In the NUMA world, one need not replicate the metadata.  Of course one _may_, but metadata access latency is small enough that it's practical to keep one copy of the metadata for all the processors.  This is where caches come in:  if the metadata is read-only, caches can replicate the relevant parts of the metadata for free (in terms of programming effort).  Of course, it would be nice also to have a non-coherent "local store," accessible via direct memory transfers, for the actual data.  Once you have the metadata, it's often easy to know what data you want, so it's easier to manage the explicit memory transfers to and from the local store.  However, if you only have a local store, you have to store metadata there, and managing that reduces to the distributed-memory case (except more painful, since you have much less memory capacity).

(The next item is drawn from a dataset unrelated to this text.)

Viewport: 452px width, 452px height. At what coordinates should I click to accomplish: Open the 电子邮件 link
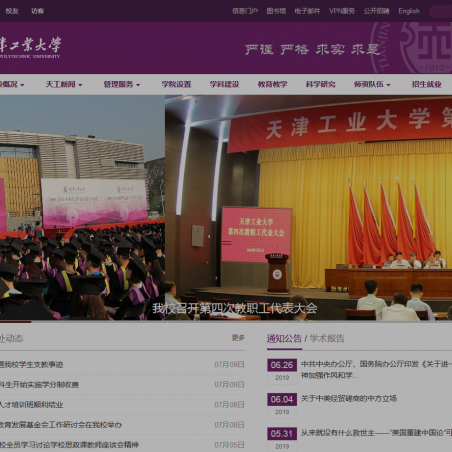tap(307, 11)
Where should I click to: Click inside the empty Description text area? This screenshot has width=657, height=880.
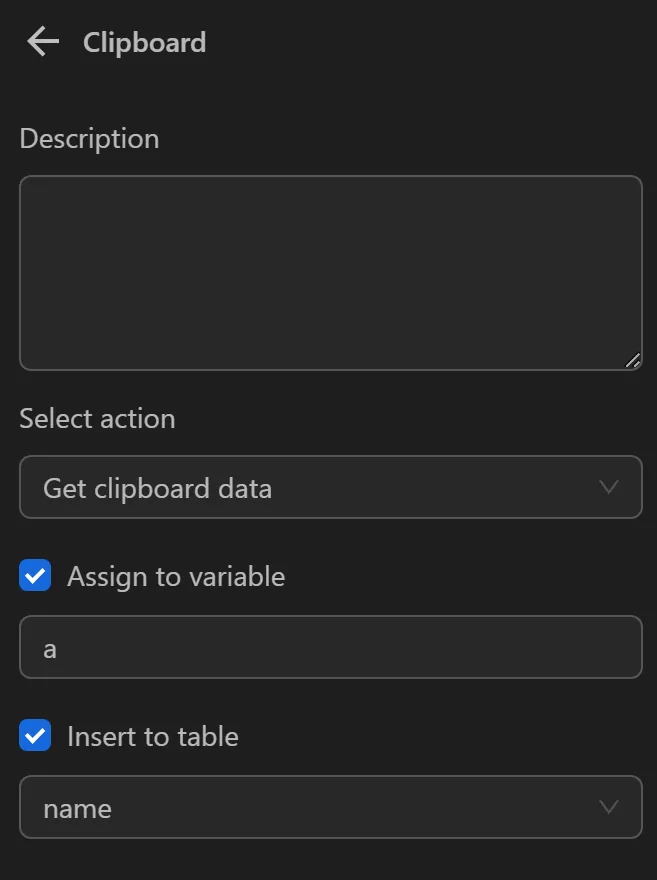point(330,272)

Memory capacity is really the most important difference between the shared-memory NUMA and distributed-memory worlds.  Our experience is that on a single shared-memory node, memory capacity cannot scale with the number of processors.  This is because DRAM uses too much power.  The same power concerns hold, of course, for the distributed-memory world.  However, an important use of distributed-memory machines is for their scale-out capacity to solve very large problems, so their architects budget for those power requirements.  Architects of single-node shared-memory systems don't have that freedom to expand memory capacity.  This, along with the lower latencies between sockets within a single node, makes sharing metadata in the shared-memory world attractive.

It's often easy to delimit sections of a computation in which metadata is only read and never modified.  This suggests an architectural feature:  using cache coherence to fetch metadata once, but tagging the metadata in cache as read-only, or having a "read-only" section of cache.  I'm not a hardware person so I don't know if this is worthwhile, but it's a way to extract locality out of semantic information.

2 comments:

Snails777 said...

Unrelated question...
I noticed a few things.

i) U love maths/programming(thats how i found your Blog.

ii) U have go to UCB

iii) U have a keen interest in Christianity an mysticism

Conclusion: U must know Dallas Willard?, sorry didnt know how else to communicate this so left it as a comment on unrelated blog of yours.
my email:
john.wales at breakthru dot org dot au

HilbertAstronaut said...

I will respond via e-mail -- no problem about leaving comments, as it's fun to know people are reading the stuff I write here ;-)